If you opt for paragon multiclassing, which grants an encounter, utility, and daily power from your second class, are you allowed to swap those powers for higher level powers as you level up (pg 27-28).

For example, according to pg 27, at 17th level "you can replace any encounter attack power you know from your class with a new one of your new level." If I have the 7th level encounter power from my second class from paragon multiclassing, can I swap that power for a higher level power from my second class at 17th level?

Relevant rules text:

pg. 27-28: Under powers, for each of encounter, utility and daily powers, at certain levels you can replace one of those powers from your class with a new power of your new level or lower.

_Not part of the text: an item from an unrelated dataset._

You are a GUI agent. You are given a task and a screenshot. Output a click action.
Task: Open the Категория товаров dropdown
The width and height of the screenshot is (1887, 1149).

pg. 209: under paragon multiclassing: "you can choose to continue to gain powers from that class rather than take a paragon class." In return you gain an encounter, utility, and daily power from "your second class".

So, in essence, at those levels mentioned above, can I replace powers from my "second class" with higher level powers from "my second class"?

Normally, of course, paragon path powers are set-- there aren't any to swap with. So it's irrelevant. On the other hand, paragon multiclassing is not a paragon path. It's what you gain in place of it. You are in fact giving up class features to obtain it, and are in general gaining lower level powers than those granted by a paragon path.

The text on page 27-28 says you must swap powers 'of your class', but it does not specify whether 'your class' means only your primary class or also includes 'your second class' (the term 'second class' appearing in the paragon multiclassing text).

Ok. I've given you way too much info. The question itself is pretty simple.

Thank you for your help.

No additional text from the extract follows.